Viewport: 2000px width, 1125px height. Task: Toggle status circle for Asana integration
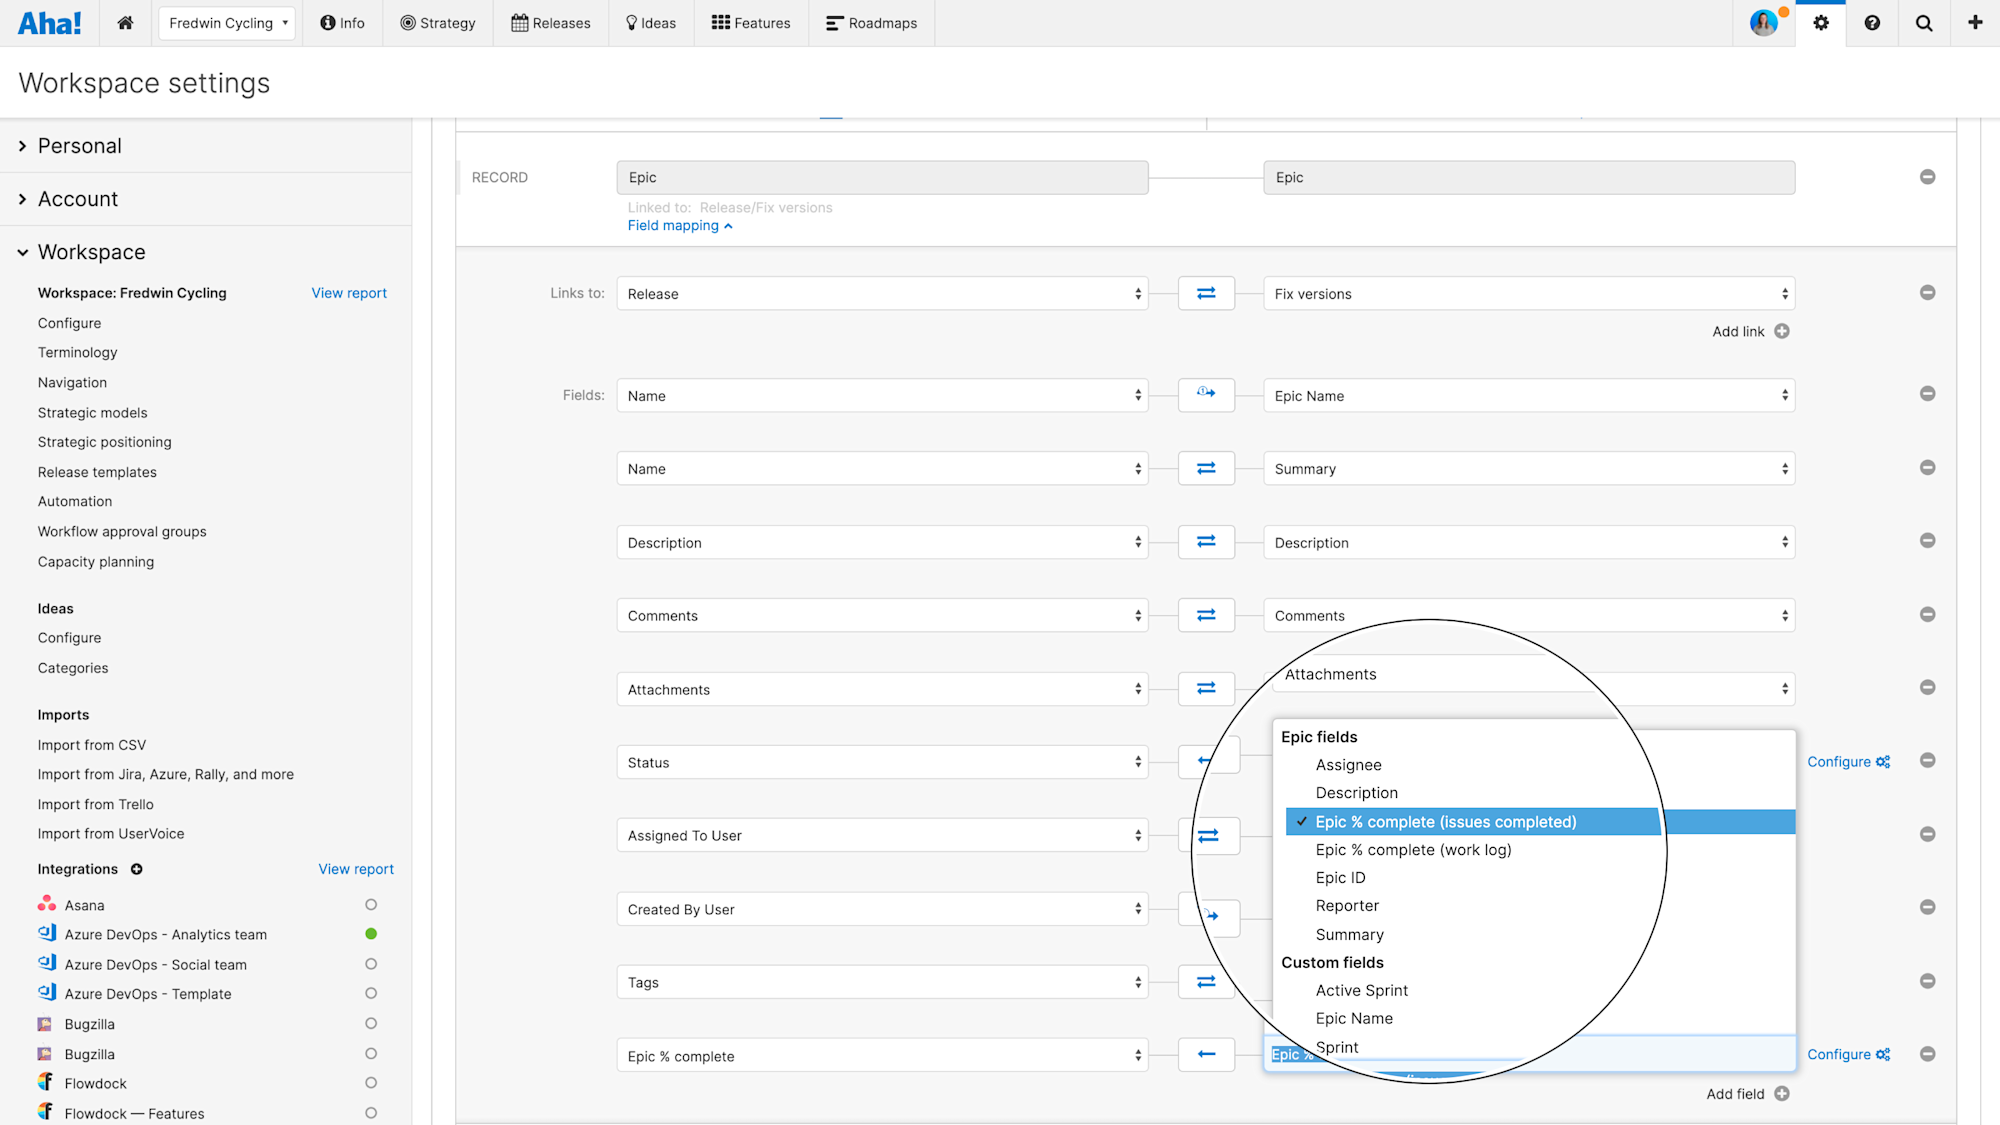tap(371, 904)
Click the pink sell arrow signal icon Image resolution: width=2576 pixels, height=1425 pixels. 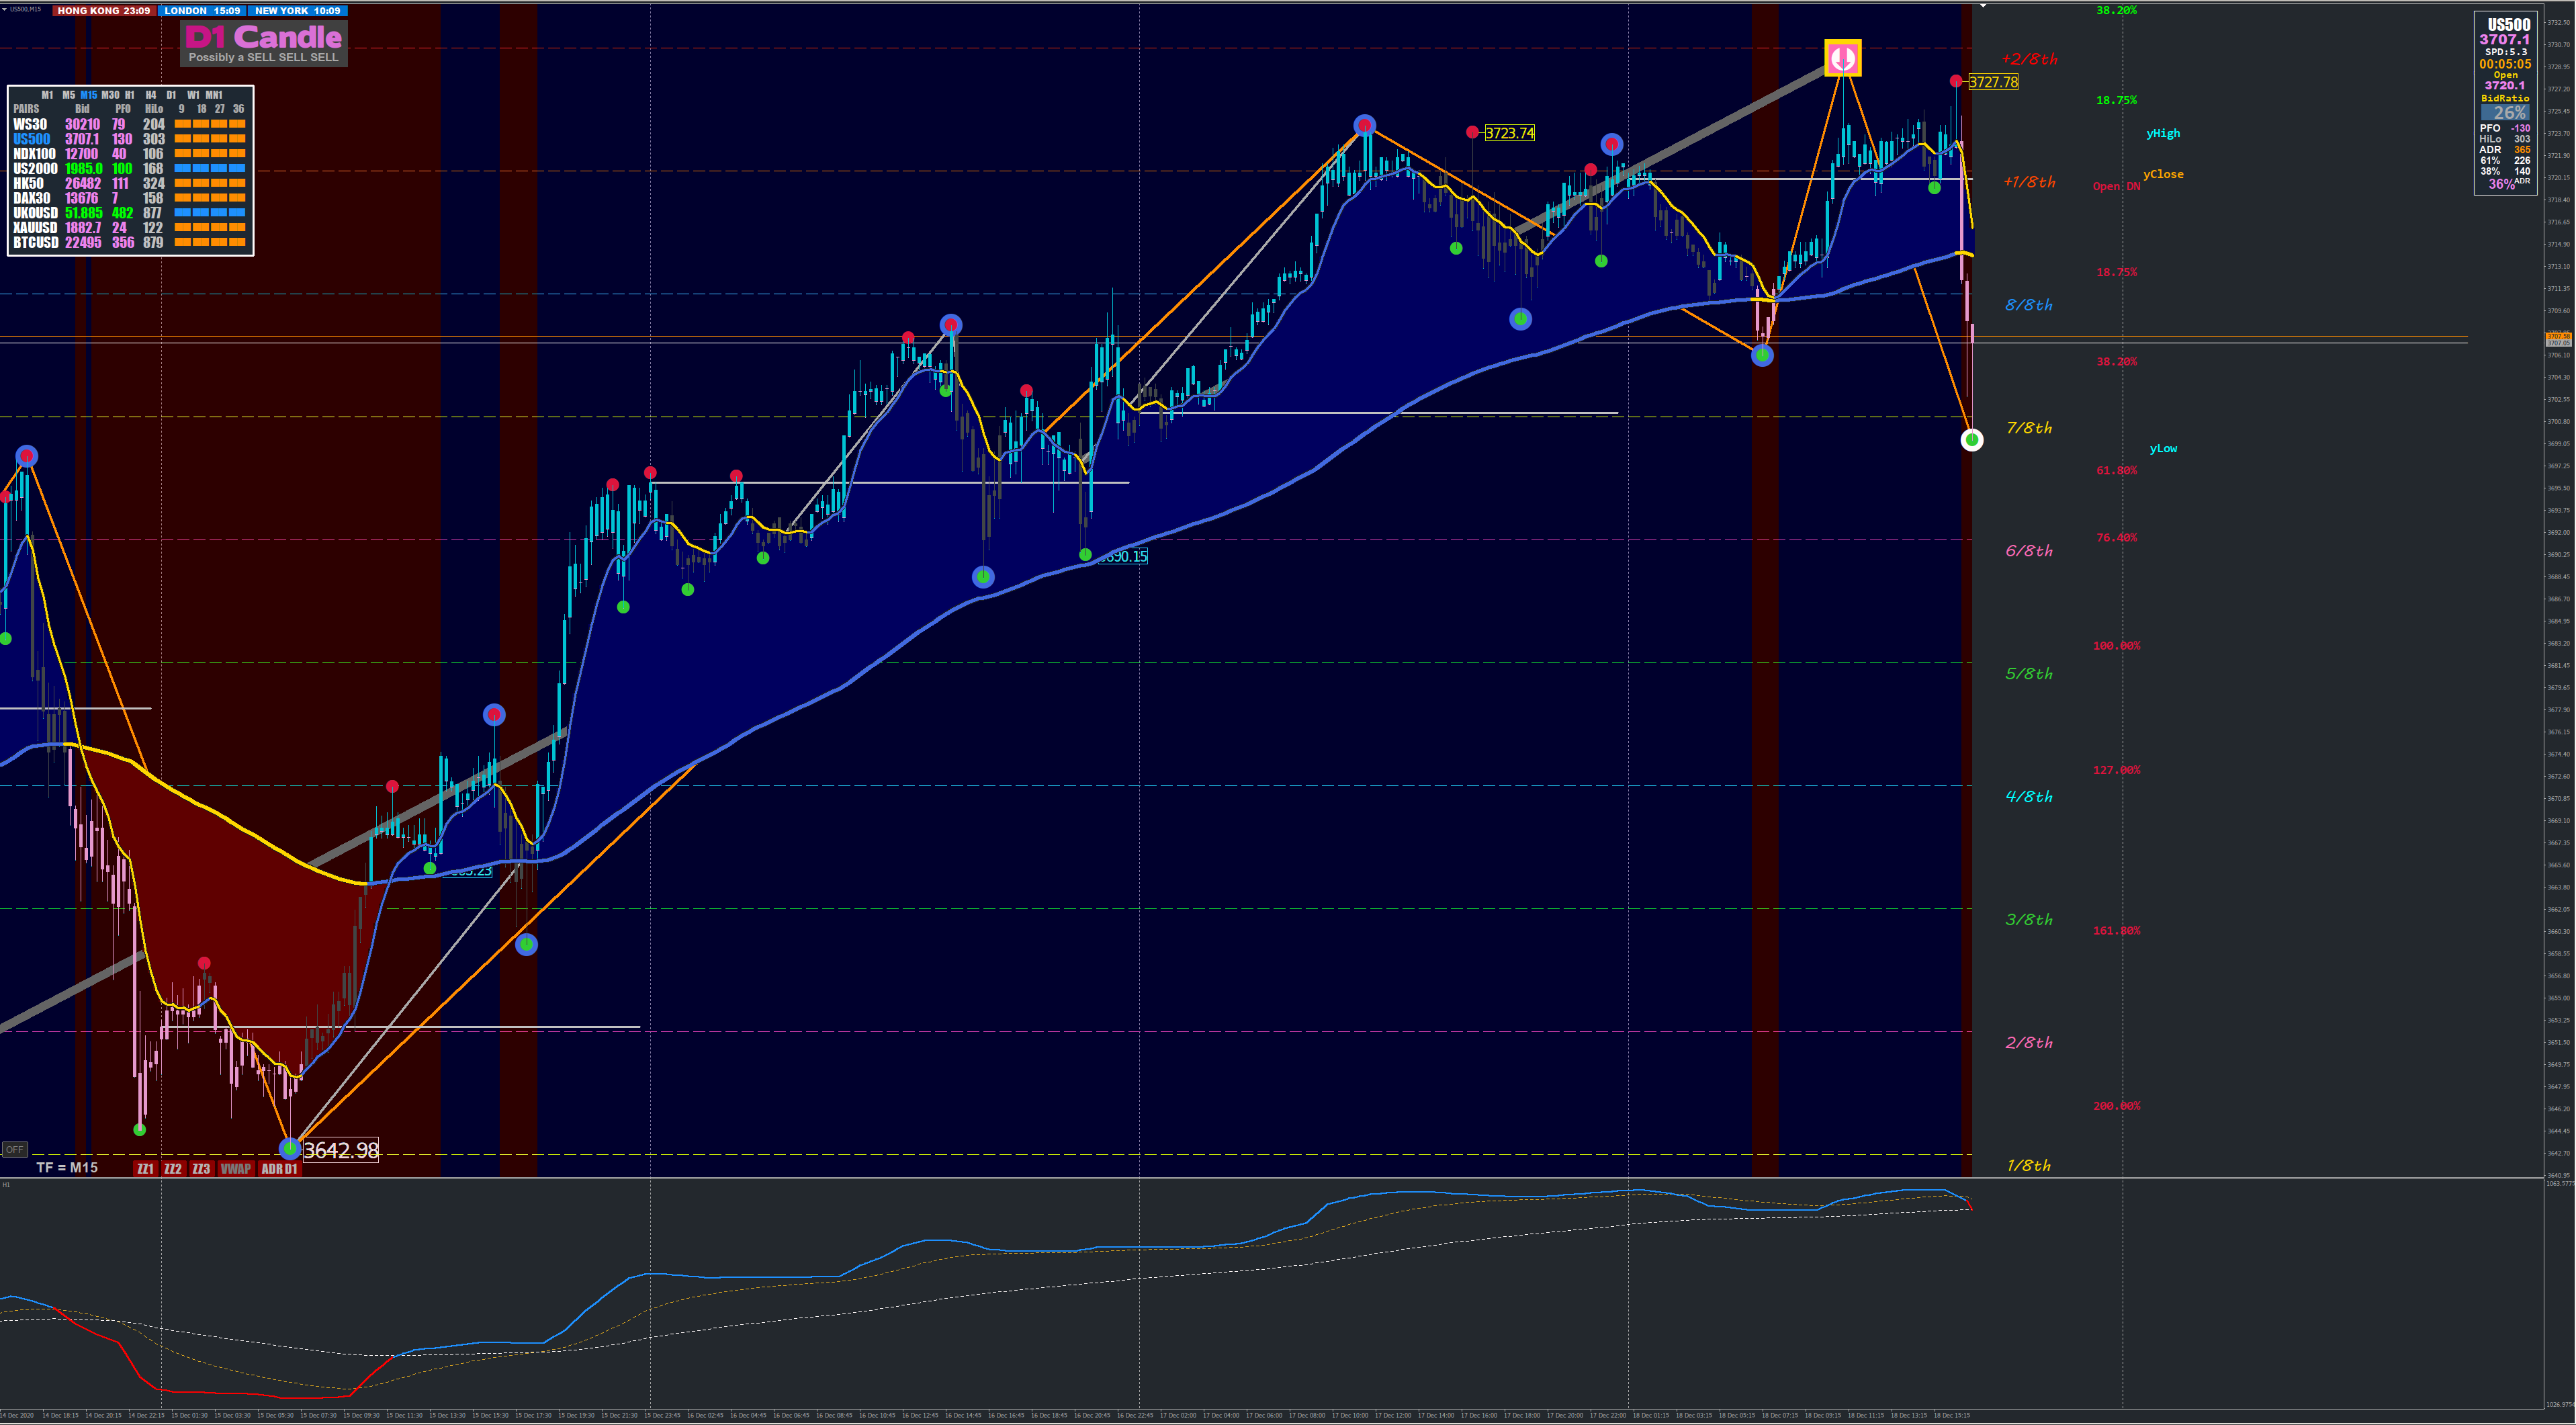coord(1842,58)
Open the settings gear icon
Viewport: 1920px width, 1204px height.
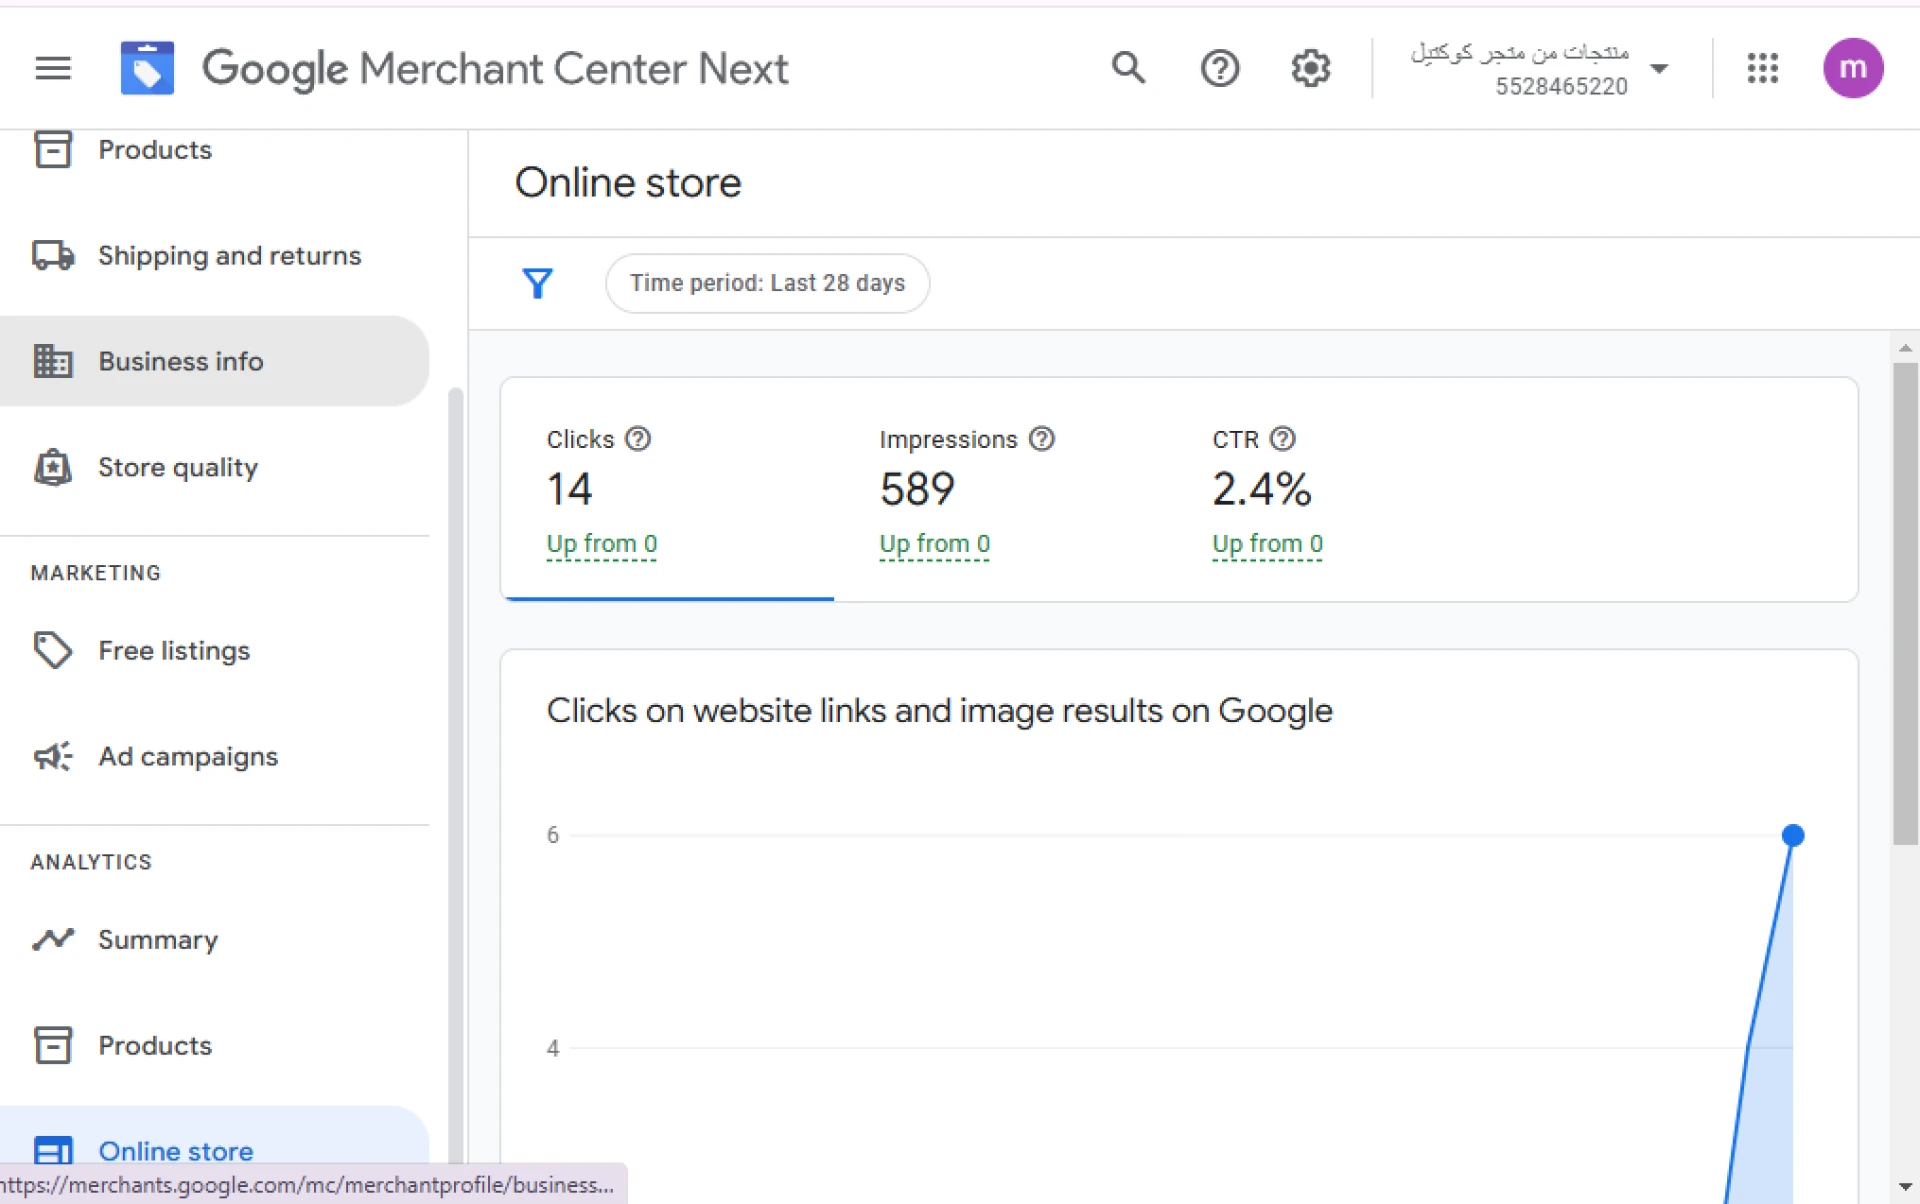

————————

-- Work order --
The required output is the lines from the one containing "Open the settings gear icon" through the end of the data, printed exactly, with no pictures.

-- Result for this task --
Open the settings gear icon
Viewport: 1920px width, 1204px height.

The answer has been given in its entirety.